Atanu Maity
Data Science Ideal Generalized Project Template
From my professional experience, it has been seen that the entire data science eco-structure is not well organized and well maintained across different teams/team members. So each member's work needs a standardized template. Let's see how we can do that.
Virtual Environment
While working with a DS project, it is must that we need to create a Virtual Separated Environment built solely for that particular project. But why do we need that? In particular, they help you to:
Resolve dependency issues by allowing you to use different versions of a package for different projects. For example, you could use Package A v2.7 for Project X and Package A v1.3 for Project Y.
Make your project self-contained and reproducible by capturing all package dependencies in a requirements.txt/environment.yaml file.
Install packages on a host on which you do not have admin privileges.
Keep your global site-packages/ directory tidy by removing the need to install packages system-wide which you might only need for one project.

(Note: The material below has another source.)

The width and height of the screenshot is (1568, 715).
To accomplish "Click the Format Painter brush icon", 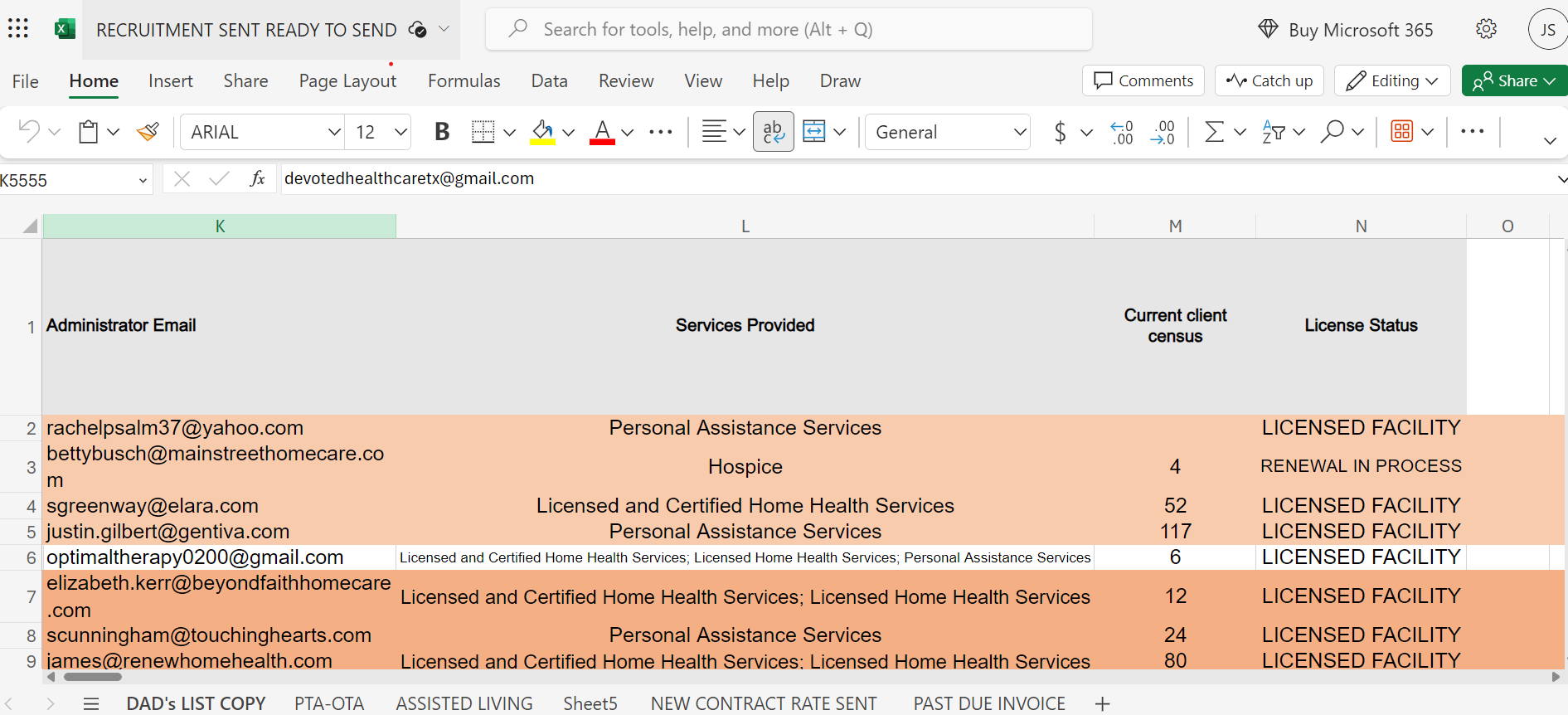I will click(x=148, y=132).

So as you see here when the volume of work increases, how important it is to make separate environments for different projects.
So first thing’s first!
Create Virtual Environment: In industry practice, Conda is mostly used than Python virtual environment, but sometimes Python environments come to more flexible and easy to operate across different team/team members. But we will use Conda by default to create any Virtual Environment.
# Create a virtual environment with name Comp_Project1
conda create --prefix <path/to/the/folder/Comp_Project1>
# To create an environment with a specific version of Python
conda create --prefix <path/to/the/folder/Comp_Project1> python=3.7
# Activate the environment
source activate <path/to/the/folder/Comp_Project1>
Install packages in your Comp_Project1 Conda environment:
# Using Conda
(Comp_Project1)$ conda install <your_package> # you can specify the specific package version too
# Using pip (If any package is not listed in Conda)
(Comp_Project1)$ pip install <your_package>
Creating an Environment file:
The easiest way to make your work reproducible by others is to include a file in your project’s root directory listing all the packages, along with their version numbers, that are installed in your project’s environment. Conda calls these environment files. They are the exact analog of requirements files for Python’s virtual environments.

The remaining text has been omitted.